● **TUJUAN TUGAS A**
Berdasarkan kutipan halaman tentang Satu Abad NU, jelaskan alasan kutipan halaman itu menyimpulkan bahwa "style" NU "memang fikih banget dari dulu hingga sekarang". Jawab dalam satu sampai tiga kalimat.
● **TUJUAN TUGAS B**
Nyatakan bagian catatan yang dimulai dari baris berisi "Image resolution: width=1568" sampai akhir catatan, termasuk kedua ujungnya, dalam bentuk CSV dua kolom bernama teks dan jawaban. Buat satu baris untuk setiap pasangan teks dan jawabannya, tulis setiap nilai dalam satu field berkutip dengan jeda baris diganti spasi, dan jangan sertakan gambar dalam jawaban.

● **KUTIPAN HALAMAN**
Pandangan dan perjuangan ulama NU itu selalu bermuara dan bernuansa pada fikih dan dakwah. Hampir tidak ditemukan kebijakan atau seruhan PBNU tidak mendasari pada nalar fikih.
Salah satu masterpiece dari terselenggaranya perhelatan Resepsi Puncak Resepsi Satu Abad NU, 16 Rajab 1444 H/7 Februari 2023 adalah Rekomendasi Muktamar Internasional Fikih Peradaban. Isi daripada Rekomendasi Muktamar Internasional Fikih Peradaban tidak saja menyoal dan memberikan solusi masalah keindonesiaan. Jauh lebih dalam dan luas NU memberikan tawaran pandangan dalam upaya menyeselesaikan masalah global tentang keumataan dan kemanusian. Jadi ‘style’ NU itu memang fikih banget dari dulu hingga sekarang.
Bertolak pada soal Bedug Digital Resepsi Puncak Satu Abad NU, dalam hitungan menit saya sempat tertegun, melihat denga mata, merasakan dengan hati atas peristiwa bersejarah puncak Resepsi Satu Abad NU.
Pembukaan Puncak Resepsi Satu Abad NU ditandai dengan selebrasi pemukulan Bedug Digital oleh presiden Indonesia, Ir. H. Joko Widodo ditemani KH. Makruf Amin, Wakil Presiden sekaligus Mustasyar PBNU, KH. Miftahul Achyar, Rais Aam PBNU, KH. Yahya Cholil Staquf Ketua Umum PBNU dan disaksikan jutaan nahdliyin, dari dalam Gelora Delta Sidoarjo hingga pelosok-pelosok dunia. Subhanallah Allahu Akbar, begitulah mars lagu Satu Abad NU mengiringi peristiwa yang sangat bersejarah itu.
Bagi saya, selebrasi pemukulan bedug digital sangat menarik dan tentu penuh dengan makna tentang posisi dan perjuangan NU memasuki abad kedua.
Lalu fikih soal bedug bagaimana?

● **CATATAN TERSIMPAN**
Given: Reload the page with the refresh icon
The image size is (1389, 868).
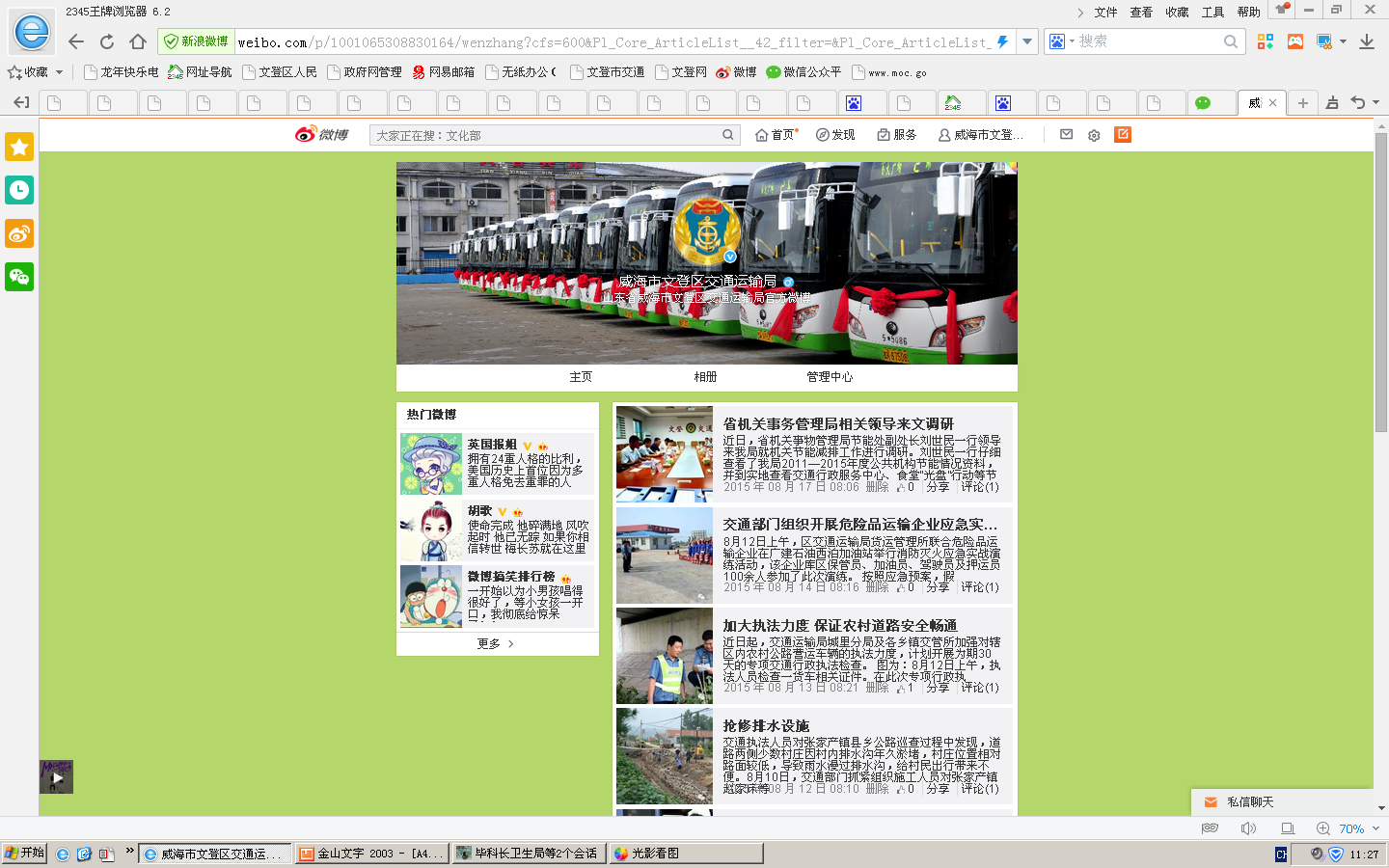Looking at the screenshot, I should click(x=107, y=41).
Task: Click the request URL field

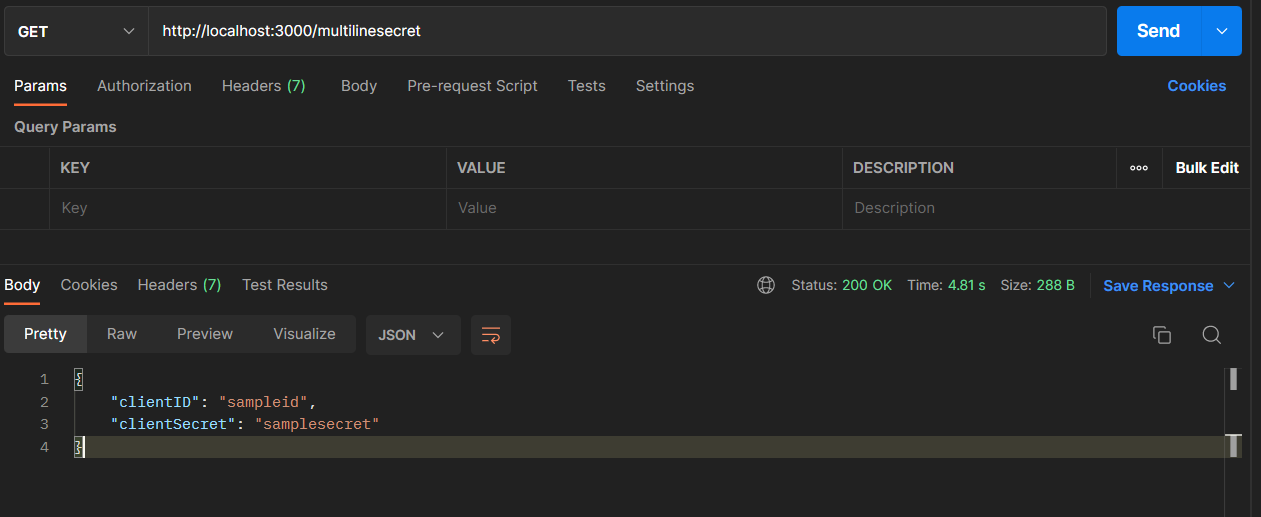Action: [627, 31]
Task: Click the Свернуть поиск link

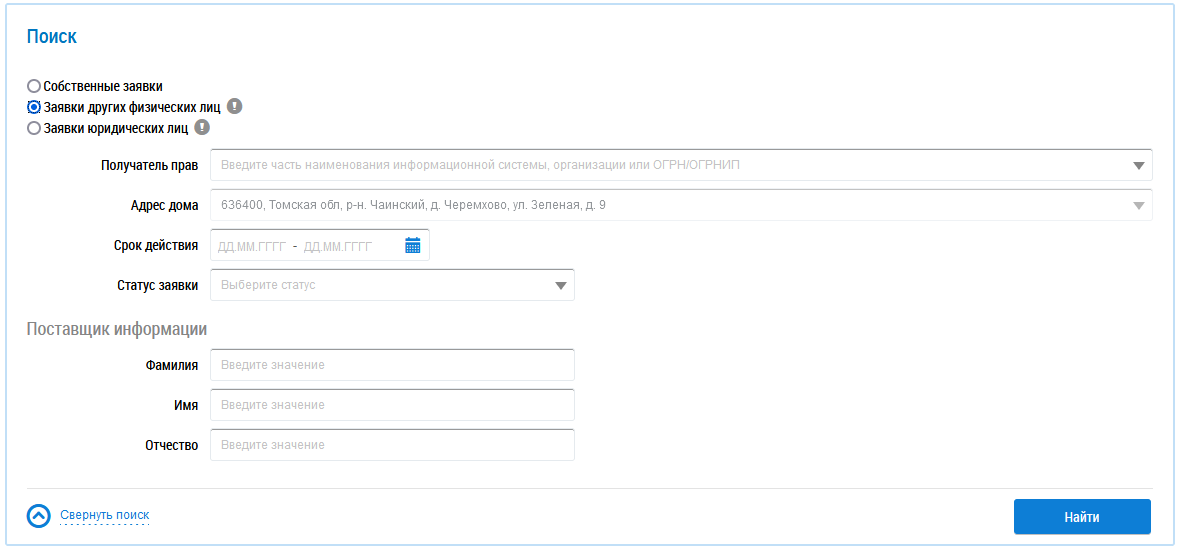Action: (x=104, y=516)
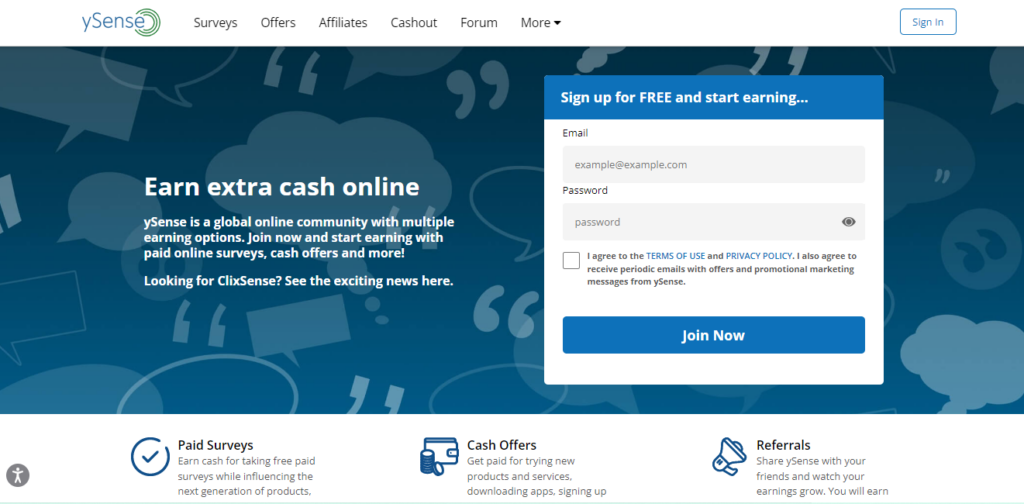Image resolution: width=1024 pixels, height=504 pixels.
Task: Navigate to Cashout
Action: (414, 23)
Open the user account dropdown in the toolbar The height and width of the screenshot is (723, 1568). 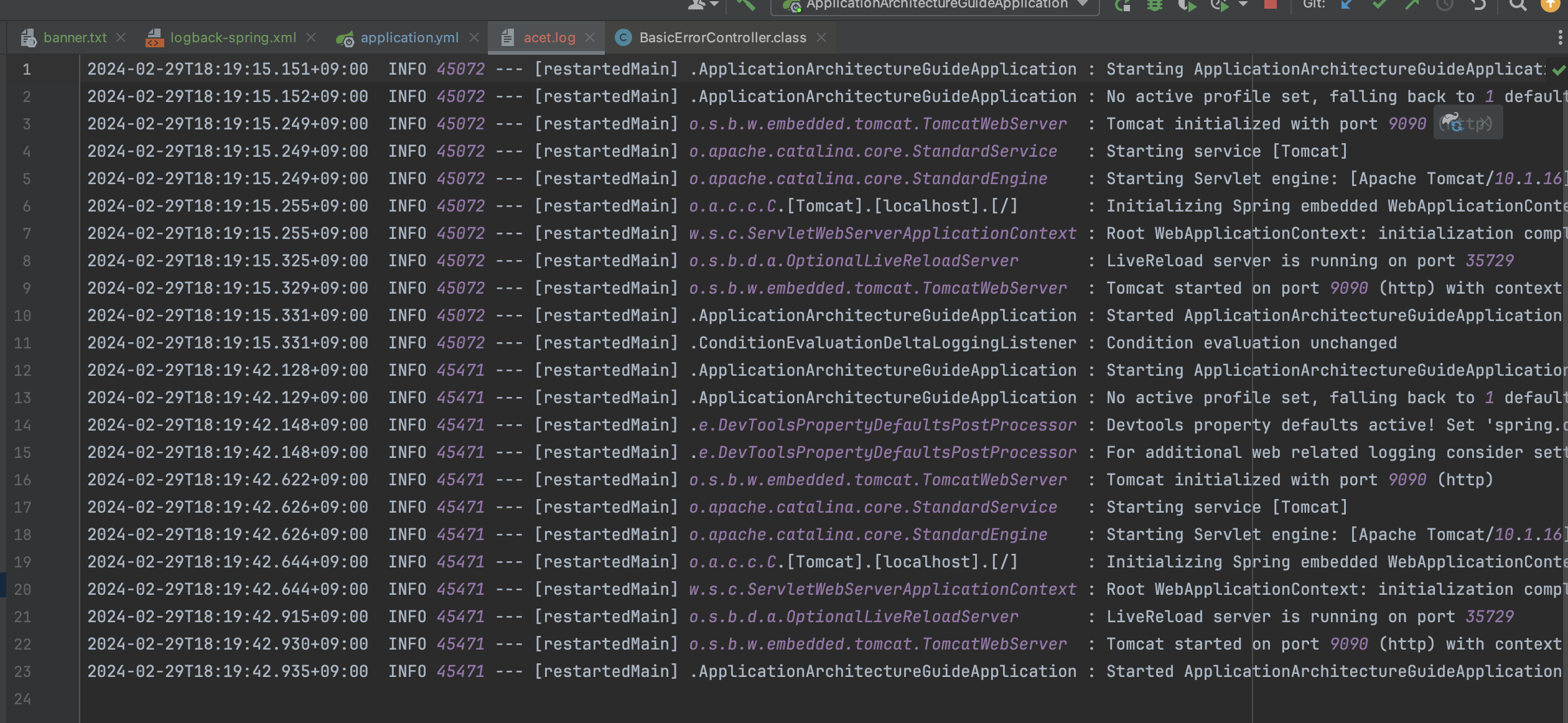tap(703, 5)
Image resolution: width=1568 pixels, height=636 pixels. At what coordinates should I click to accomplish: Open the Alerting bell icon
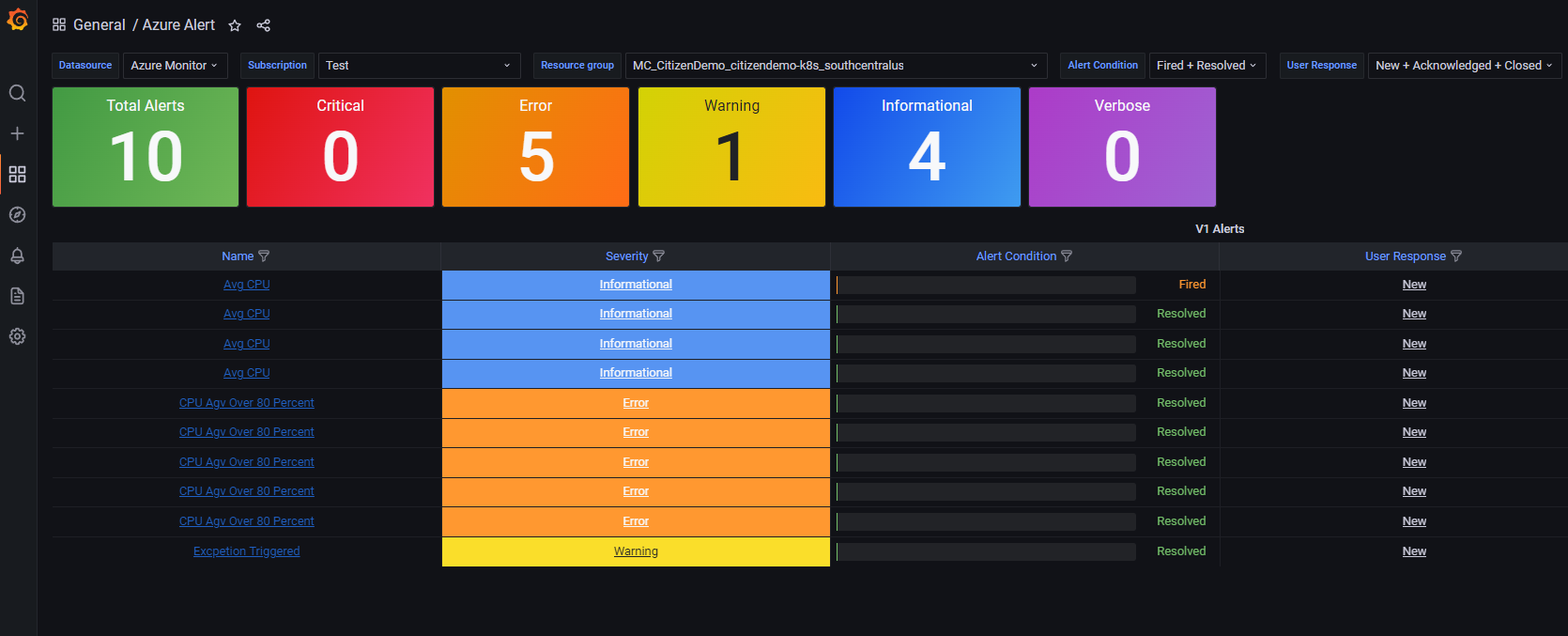click(17, 256)
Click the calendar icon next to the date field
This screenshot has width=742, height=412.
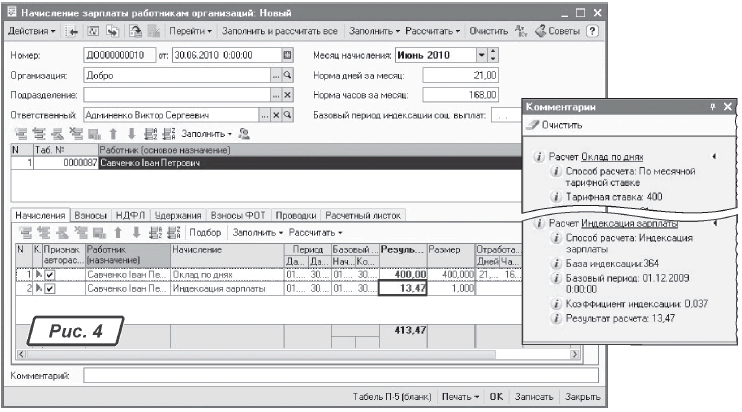[286, 54]
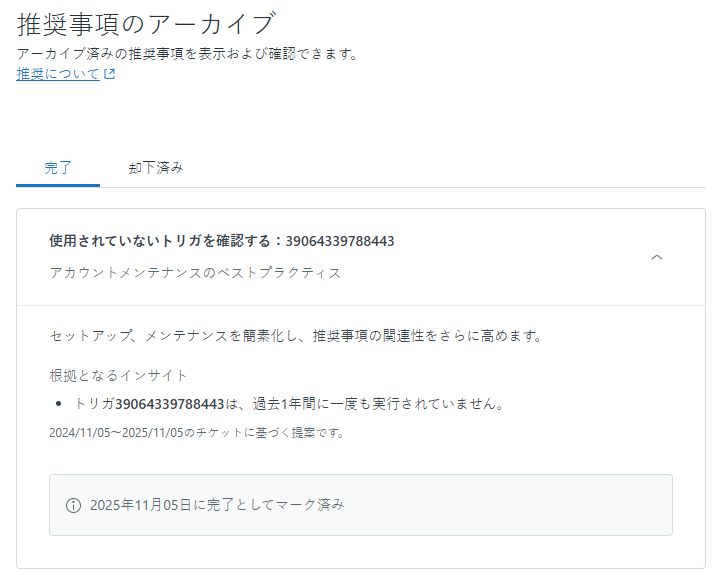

● **JAWABAN BENAR A**
Pandangan dan perjuangan ulama NU selalu bermuara dan bernuansa pada fikih dan dakwah, dan hampir tidak ada kebijakan atau seruan PBNU yang tidak didasari nalar fikih. Salah satu masterpiece Resepsi Puncak Satu Abad NU pun adalah Rekomendasi Muktamar Internasional Fikih Peradaban. Rekomendasi itu tidak hanya membahas dan memberi solusi masalah keindonesiaan, tetapi juga menawarkan pandangan untuk menyelesaikan masalah global tentang keumatan dan kemanusiaan.

● **JAWABAN BENAR B**
teks,jawaban
"Image resolution: width=1568 pixels, height=636 pixels. At what coordinates should I click to accomplish: Open the Alerting bell icon","click(17, 256)"
"Click the calendar icon next to the date field This screenshot has width=742, height=412.","[286, 54]"